野僧は佛道の傍らに置き忘れられた石(意志)佛です。苔むし朽ち果て、忘れ去られて消え逝くのを待っていますが、吹く風が身を切る声、雨だれが禿頭を叩く音が独り言に聞こえたなら・・・。

振り向けばイエスタディ1351

結局、クミコはこれまでの受け身ではなく燃え上がった欲望のままに杉本を酷使した。杉本を仰向けに寝させると騎乗位になり、絶頂を追い求めて腰を激しく振り、上下させて暴走する。戦闘態勢を維持できず途中で使用不能になれば怒りのままに絞殺されかねない危惧を抱かせるような鬼気迫る性行為だ。杉本はクミコの欲望がこれ以上、燃え上がらないように刺激を避け、悶え狂うクミコの顔を黙って眺めながら戦闘態勢を維持していた。
「ウッ・・・」数度目の絶頂を迎え、クミコは声にならない叫びを上げて倒れ伏した。杉本の胸に汗ばんだクミコの潰れるほどの膨らみがない乳房が重なった。

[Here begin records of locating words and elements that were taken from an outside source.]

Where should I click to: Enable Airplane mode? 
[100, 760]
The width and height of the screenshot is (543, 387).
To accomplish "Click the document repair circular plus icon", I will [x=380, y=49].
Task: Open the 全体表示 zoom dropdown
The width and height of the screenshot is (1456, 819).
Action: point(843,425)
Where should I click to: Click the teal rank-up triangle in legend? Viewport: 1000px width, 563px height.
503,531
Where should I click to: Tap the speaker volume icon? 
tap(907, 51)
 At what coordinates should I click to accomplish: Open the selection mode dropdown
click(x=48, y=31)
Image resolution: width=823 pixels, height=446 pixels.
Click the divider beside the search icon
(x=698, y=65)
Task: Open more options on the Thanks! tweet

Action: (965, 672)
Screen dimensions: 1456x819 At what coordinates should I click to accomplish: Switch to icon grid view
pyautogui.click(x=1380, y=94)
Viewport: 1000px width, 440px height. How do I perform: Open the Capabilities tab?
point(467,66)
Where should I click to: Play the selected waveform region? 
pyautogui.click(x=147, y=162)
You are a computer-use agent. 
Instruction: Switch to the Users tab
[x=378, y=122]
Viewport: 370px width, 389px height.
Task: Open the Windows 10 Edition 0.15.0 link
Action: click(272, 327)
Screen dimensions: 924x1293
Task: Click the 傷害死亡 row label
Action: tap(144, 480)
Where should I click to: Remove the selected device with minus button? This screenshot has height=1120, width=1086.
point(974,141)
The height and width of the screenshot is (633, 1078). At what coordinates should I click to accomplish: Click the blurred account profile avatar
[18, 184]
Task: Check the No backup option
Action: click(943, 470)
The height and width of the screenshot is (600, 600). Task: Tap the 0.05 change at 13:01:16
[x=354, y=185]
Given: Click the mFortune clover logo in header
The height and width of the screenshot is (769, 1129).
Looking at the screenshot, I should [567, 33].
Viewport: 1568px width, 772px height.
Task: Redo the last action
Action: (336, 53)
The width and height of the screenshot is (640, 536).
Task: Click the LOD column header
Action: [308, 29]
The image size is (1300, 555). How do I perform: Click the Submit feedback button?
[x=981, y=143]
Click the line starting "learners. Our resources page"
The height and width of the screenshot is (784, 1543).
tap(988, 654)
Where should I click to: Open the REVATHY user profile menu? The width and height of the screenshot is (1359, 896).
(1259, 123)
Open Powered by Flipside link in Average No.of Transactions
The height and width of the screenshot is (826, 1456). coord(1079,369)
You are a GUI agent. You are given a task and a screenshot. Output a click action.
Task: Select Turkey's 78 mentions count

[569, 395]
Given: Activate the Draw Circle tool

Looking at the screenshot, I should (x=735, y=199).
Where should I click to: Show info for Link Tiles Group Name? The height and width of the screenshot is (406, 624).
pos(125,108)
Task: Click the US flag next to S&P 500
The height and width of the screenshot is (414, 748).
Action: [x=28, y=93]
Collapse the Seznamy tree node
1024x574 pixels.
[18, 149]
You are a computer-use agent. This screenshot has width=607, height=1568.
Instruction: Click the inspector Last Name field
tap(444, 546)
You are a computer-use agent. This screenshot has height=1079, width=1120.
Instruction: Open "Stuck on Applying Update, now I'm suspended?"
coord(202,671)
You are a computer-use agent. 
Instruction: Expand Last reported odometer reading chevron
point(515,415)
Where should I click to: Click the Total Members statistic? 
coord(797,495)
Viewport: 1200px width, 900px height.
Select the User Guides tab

流石の杉本もこれ以上は戦闘態勢を維持することはできない。急速に収縮した男根が抜けるとクミコを下ろしてベッドの掛布を背中に掛けた。そうして立ち上がるとベッドの周りに脱ぎ、脱がせ捨ててある2人の服を拾い集めてハンガーに掛けた。
杉本はそんな似合わない後片づけをしながらクミコへの官能剤の効果について考えていた。この部屋で切れたように欲情を爆発させるまでクミコは普通に振舞っていた。一方、過去にこの薬を実験した女たちは杉本の存在を知った瞬間に理性が吹き飛び、周囲が見えなくなってその場で抱かれることを求めてきた。この違いはどこからくるか。出会った時、安楷林(アン・ヘリム)に使ったのは古いタイプの官能剤だったが、知性派のジャーナリストが羞恥心を忘れて燃え上がった。それは今も後遺症的に余韻を見せることがある。その時、我に返ったらしいクミコが罪の意識に囚われたような顔で声を掛けてきた。
「私、狂ってしまったみたい。国防部の正門前で貴方に会った時から身体の芯が熱くなって抱かれたいって言う衝動が込み上げてきたの。こんなこと初めてよ」クミコの告白を聞きながら杉本はベッドに腰を下ろした。クミコは這ってその脇で半身になった。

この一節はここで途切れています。